Bogotá se consolida como epicentro de la cocina criolla en Colombia gracias a la sexta edición del Fritanga Fest, un evento que exalta la riqueza, tradición y trabajo artesanal detrás de uno de los platos más emblemáticos del altiplano cundiboyacense: la fritanga.

Organizado por el Instituto para la Economía Social (IPES), en alianza con el Instituto Distrital de Turismo (IDT) y el Instituto Distrital de Patrimonio Cultural (IDPC), este festival rinde homenaje a las cocinas tradicionales y a las familias que, generación tras generación, han preservado viva esta receta. Con la participación de 70 restaurantes y cocinas tradicionales ubicadas en plazas distritales de mercado como Kennedy, Corabastos y Paloquemao, así como de restaurantes privados, Fritanga Fest reafirma la fritanga como una manifestación cultural fundamental y símbolo de identidad bogotana.

El evento se articula con el proceso investigativo del IDPC para reconocer los oficios culturales presentes en las plazas distritales, consolidándose dentro del Inventario de Patrimonio Vivo. Esta herramienta busca visibilizar y valorar los saberes y prácticas culinarias transmitidos de generación en generación, que siguen vigentes en los mercados populares.

Enrique Rincón, del equipo de Patrimonio Cultural Inmaterial del IDPC, destacó que “las cocineras y cocineros tradicionales son portadores de conocimientos que forman parte de nuestra identidad y hablan de nuestras raíces. La fritanga es mucho más que un plato típico, es una expresión cultural construida desde la memoria, el territorio y el saber ancestral de familias dedicadas durante décadas a esta labor.”

El Fritanga Fest nació como una iniciativa de reactivación económica post pandemia y fue oficializado por el Concejo de Bogotá como un evento anual que busca activar la identidad local y fortalecer los elementos culturales propios de la ciudad.
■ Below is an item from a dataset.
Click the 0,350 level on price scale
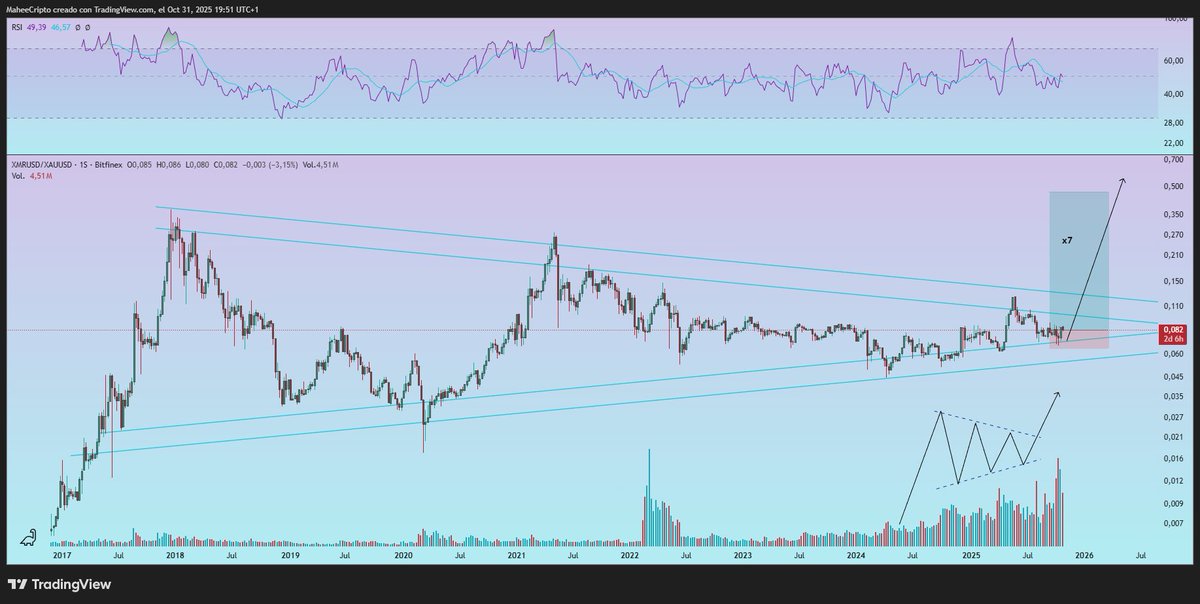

Los mayores asumen la tarea de transmitir esta tradición a las nuevas generaciones, llevando a sus hijos y nietos a las plazas de mercado y piqueteaderos para que conozcan y disfruten de la fritanga, un plato cargado de historia y sentido de pertenencia.

El festival también celebra la cadena de producción que inicia en el campo, con el sector rural preparando y suministrando los mejores ingredientes para la elaboración artesanal de la fritanga, garantizando así su sabor y calidad tradicional.

Diana Reina, del Restaurante La Estrella, compartió su historia familiar ligada a la fritanga: “Llevamos más de 30 años participando en el festival. La preparación de la rellena, longaniza, pescuezo y gallina criolla es una tradición heredada de nuestra abuela. La fritanga para mí es sinónimo de familia y unión.”

Por su parte, Leidy Zuluaga, del piqueteadero La Pruebita, enfatizó el valor patrimonial y familiar del plato: “Mi abuela comenzó esta tradición hace 50 años, que ha pasado de generación en generación y ha sido nuestro sustento familiar. Hacer fritanga es un trabajo artesanal que requiere dedicación, y preservar estos saberes es fundamental.”

Carlos Muñoz, líder de la estrategia Sabor Bogotá, resaltó la dimensión cultural de la fritanga: “Este plato representa a Colombia, es una tradición que une regiones y generaciones. La fritanga es la riqueza de familia que Bogotá ha logrado conservar y celebrar.”

A nivel nacional, Mónica Pulido, asesora del Ministerio de las Culturas, las Artes y los Saberes, enfatizó la cocina tradicional como patrimonio cultural: “La fritanga integra al campesinado, cuenta historias y genera cohesión social. Salvaguardarla requiere espacios de investigación y difusión para mantener vivos estos saberes.”

Para el IDPC, el Fritanga Fest es mucho más que un festival: es un reconocimiento a la historia, al trabajo de cientos de familias, y un símbolo de identidad cultural que invita a saborear la memoria y riqueza gastronómica del territorio colombiano.